YOUR TASKS:
1 – In the Gorongosa text below, turn the paragraph beginning "Reynolds tested the performance" into a short list that keeps its main facts.
2 – According to the Gorongosa text below, which barrier worked best, and what explains its success?

TEXT EXCERPT:
Gorongosa was the ideal place for Reynolds to put her ethic into action, said Pringle, whose lab regularly works in and around the park. Conflicts between elephants and the communities surrounding Gorongosa are increasing as the animals' population rebounds after decades of poaching, he said.
"A single herd can eat all of a farmer's corn, and next year's seed corn, in one night — that's the agrarian-smallholder equivalent of losing one's job and having one's bank account deleted," Pringle said. "Alana really threw herself into this problem. She read all the existing literature and thinking about potential solutions. There were a lot of challenges and delays — sticky negotiations, logistical hurdles. I was really impressed with her perseverance and adaptability."
Reynolds tested the performance of three kinds of barriers placed at elephant-crossing points: ropes coated in chili paste and engine grease (currently the most common method); rows of beehives suspended with ropes between fence posts; and a combination of beehives and chili-coated ropes.
She found that due to elephants' natural fear of bees, the beehive fences were the most effective. (Gorongosa supports a local beekeeping program that would make maintenance of the hives — as well as extraction of the valuable honey — feasible, Reynolds said.)
Reynolds also looked for predictive patterns of crop raids using reports taken from August 2016 through December 2017 by trained, paid locals known as enumerators. After witnessing or being alerted to a raid, the enumerators would record numerous details, including the GPS location, date and time of the raid, and the sex of the elephant responsible. Reynolds was able to determine the most common time of day (night), time of year (dry season), and sex of the raiding elephant (male).
"Resolving human-wildlife conflicts is emerging as one of the most important components of securing a positive relationship between national parks and surrounding communities, and in that respect, Alana's research was a great contribution," Pringle said.

DATA FOR REVIEW:
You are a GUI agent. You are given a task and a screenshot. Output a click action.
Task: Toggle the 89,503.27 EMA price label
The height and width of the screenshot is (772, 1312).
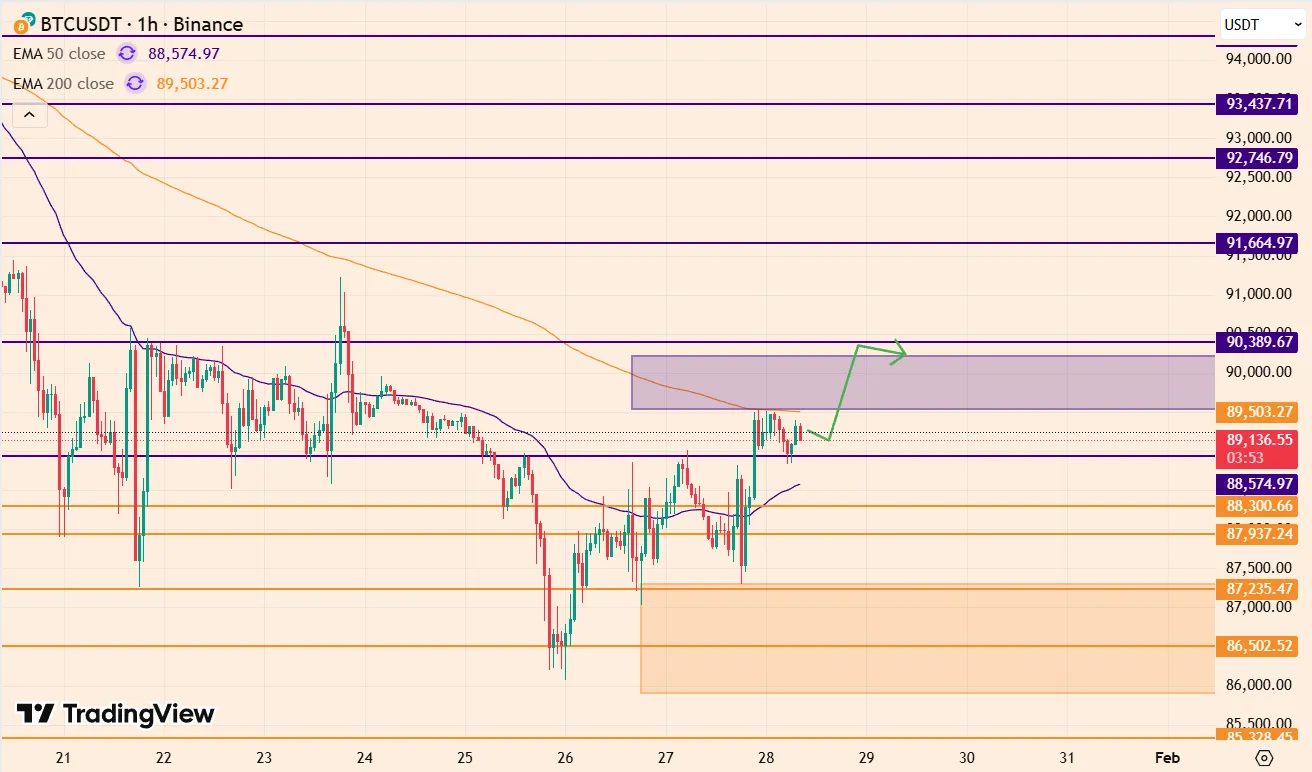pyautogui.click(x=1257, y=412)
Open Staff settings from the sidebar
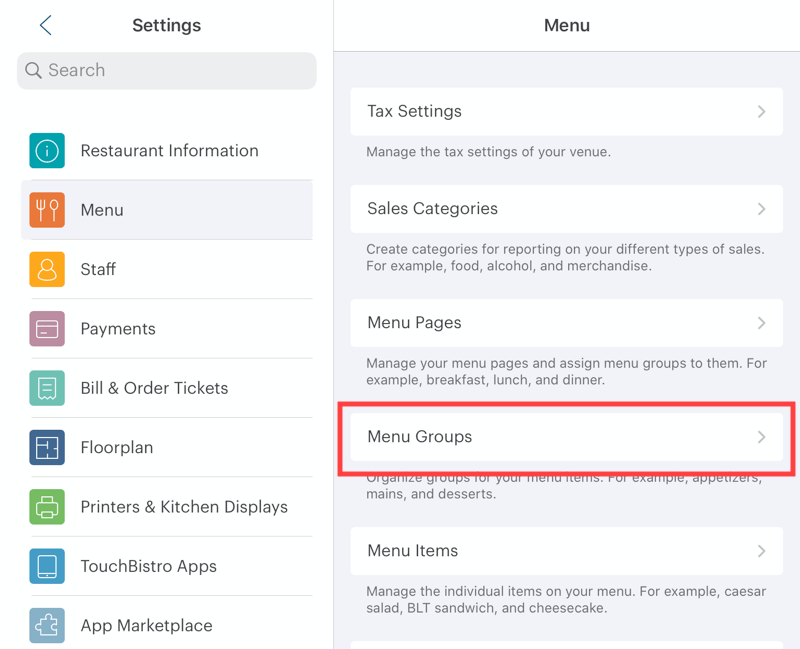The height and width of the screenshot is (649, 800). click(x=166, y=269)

...

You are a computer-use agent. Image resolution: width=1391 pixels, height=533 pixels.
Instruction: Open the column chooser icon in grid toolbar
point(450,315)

TASK-BY-TASK ANSWERS:
1 –
Barriers Reynolds tested at elephant-crossing points:
- Ropes coated in chili paste and engine grease (currently the most common method)
- Rows of beehives hung on ropes between fence posts
- Beehives combined with chili-coated ropes

2 – The beehive fences were the most effective, because elephants naturally fear bees.